= Annie MacDonald =

British courtier (1832–1897)

Annie MacDonald née Mitchell (1832–1897), was a British courtier. She was a Dresser (lady's maid) to Queen Victoria between 1862 and 1897.

==Life==
She was born near Balmoral Castle in Scotland. She married the butler John McDonald (d. 1865) in 1863. Initially a washer woman of prince Albert, she was employed by the queen in 1862. She was the Principal Dresser and as such outranked and supervised the Second and Third Dresser and the Wardrobe Maids, all part of the Department of the Mistress of the Robes.
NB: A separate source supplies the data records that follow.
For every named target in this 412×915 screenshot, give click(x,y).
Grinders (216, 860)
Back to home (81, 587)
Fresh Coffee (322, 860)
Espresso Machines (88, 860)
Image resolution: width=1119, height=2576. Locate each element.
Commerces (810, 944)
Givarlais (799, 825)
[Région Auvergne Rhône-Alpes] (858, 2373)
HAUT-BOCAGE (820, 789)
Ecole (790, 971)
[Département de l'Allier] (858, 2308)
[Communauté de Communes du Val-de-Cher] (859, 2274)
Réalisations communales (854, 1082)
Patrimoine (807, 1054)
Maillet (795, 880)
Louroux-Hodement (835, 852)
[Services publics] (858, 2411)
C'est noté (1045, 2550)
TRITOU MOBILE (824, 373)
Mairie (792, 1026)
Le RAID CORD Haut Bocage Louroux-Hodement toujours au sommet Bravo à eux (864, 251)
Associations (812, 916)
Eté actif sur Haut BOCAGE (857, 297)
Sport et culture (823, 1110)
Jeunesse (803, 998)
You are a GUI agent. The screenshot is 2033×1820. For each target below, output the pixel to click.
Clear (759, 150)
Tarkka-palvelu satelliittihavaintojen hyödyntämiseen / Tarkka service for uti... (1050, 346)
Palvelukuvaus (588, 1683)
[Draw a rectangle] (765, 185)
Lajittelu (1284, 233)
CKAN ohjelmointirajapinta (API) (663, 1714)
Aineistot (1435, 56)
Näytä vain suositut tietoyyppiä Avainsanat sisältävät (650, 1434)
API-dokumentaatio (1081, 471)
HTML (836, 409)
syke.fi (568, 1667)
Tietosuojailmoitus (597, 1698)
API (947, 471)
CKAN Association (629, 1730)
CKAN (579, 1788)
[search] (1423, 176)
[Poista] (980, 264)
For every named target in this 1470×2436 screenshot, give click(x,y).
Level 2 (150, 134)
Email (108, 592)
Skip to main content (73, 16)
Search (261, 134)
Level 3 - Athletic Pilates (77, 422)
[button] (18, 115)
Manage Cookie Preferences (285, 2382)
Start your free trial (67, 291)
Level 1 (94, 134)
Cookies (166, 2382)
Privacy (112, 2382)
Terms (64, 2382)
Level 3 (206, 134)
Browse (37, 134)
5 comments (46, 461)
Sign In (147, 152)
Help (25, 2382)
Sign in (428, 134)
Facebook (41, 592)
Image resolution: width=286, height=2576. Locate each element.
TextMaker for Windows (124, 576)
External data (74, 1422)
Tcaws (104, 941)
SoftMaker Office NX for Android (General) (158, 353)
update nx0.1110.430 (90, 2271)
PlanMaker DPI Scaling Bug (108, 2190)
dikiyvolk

She was responsible for the organization of the queen's chamber staff, handling the contacts with tradespeople and artists, making orders and paying them and answering beggar letters. She was a personal friend of queen Victoria and replaced Marianne Skerrett as the queen's confidante when Skerrett retired in 1862. As such she had an important position in the royal household, as the queen was generally closer to her chamber staff than to her ladies-in-waiting, to whom she normally had a less personal attitude. When Victoria died, she was noted to say, that she hoped to be reunited with John Brown and Annie MacDonald.

She received the Queen Victoria Version of the Royal Household Long and Faithful Service Medal in 1892 'for faithful services to the Queen during 38 years'.

==Legacy==
She is known and often mentioned in Victoria's letters, Queen Victoria's journals and Queen Victoria's Highland Journals.